Rewrite the items from the start through the line containing "Looking at the screenshot, I should (x=439, y=256).", inclusive, and add 12 to every x and y coordinate in the answers. Leave the pictures out.

Entries for locating words and elements:
· · · · ·

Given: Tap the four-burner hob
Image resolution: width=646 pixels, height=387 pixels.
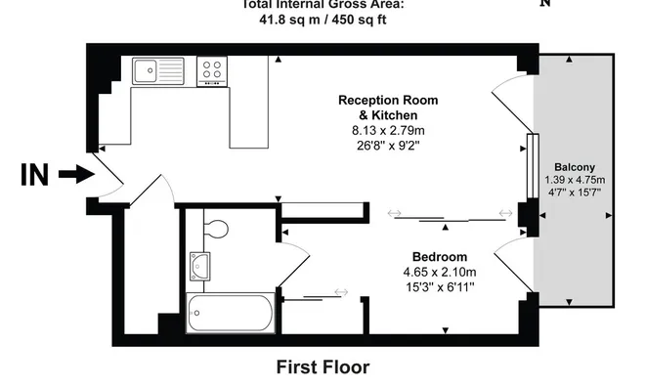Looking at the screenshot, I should (x=211, y=69).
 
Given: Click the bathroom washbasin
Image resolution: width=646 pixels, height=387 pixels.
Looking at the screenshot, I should (x=201, y=264).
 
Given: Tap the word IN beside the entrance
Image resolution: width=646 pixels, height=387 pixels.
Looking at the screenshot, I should (x=34, y=175).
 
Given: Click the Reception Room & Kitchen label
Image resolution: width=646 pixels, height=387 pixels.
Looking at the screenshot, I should (x=387, y=108).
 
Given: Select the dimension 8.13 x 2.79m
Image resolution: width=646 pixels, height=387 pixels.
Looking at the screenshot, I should (x=387, y=130).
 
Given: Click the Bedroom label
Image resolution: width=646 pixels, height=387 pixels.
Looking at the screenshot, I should (x=439, y=256).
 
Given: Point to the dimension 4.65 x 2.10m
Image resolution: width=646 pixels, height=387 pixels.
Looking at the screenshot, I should (x=439, y=272).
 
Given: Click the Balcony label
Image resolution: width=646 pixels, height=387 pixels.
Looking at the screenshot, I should (x=574, y=167).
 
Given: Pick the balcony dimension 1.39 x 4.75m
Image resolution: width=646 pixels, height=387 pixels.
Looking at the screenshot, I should (x=574, y=180).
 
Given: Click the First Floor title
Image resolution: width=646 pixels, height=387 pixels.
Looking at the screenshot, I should (x=323, y=367).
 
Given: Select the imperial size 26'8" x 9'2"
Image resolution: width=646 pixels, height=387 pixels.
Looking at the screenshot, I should (x=387, y=146).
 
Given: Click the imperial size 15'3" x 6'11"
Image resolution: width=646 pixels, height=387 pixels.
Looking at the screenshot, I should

· · · · ·

Response to this exercise:
Given: Tap the four-burner hob
Image resolution: width=646 pixels, height=387 pixels.
Looking at the screenshot, I should (x=223, y=81).
 
Given: Click the bathroom washbasin
Image resolution: width=646 pixels, height=387 pixels.
Looking at the screenshot, I should (x=213, y=276).
 
Given: Tap the word IN beside the entrance
Image resolution: width=646 pixels, height=387 pixels.
Looking at the screenshot, I should (x=46, y=187).
 
Given: Click the Reception Room & Kitchen label
Image resolution: width=646 pixels, height=387 pixels.
Looking at the screenshot, I should (x=399, y=120).
 
Given: Select the dimension 8.13 x 2.79m
Image resolution: width=646 pixels, height=387 pixels.
Looking at the screenshot, I should (x=399, y=142).
 
Given: Click the Bedroom label
Image resolution: width=646 pixels, height=387 pixels.
Looking at the screenshot, I should (x=451, y=268).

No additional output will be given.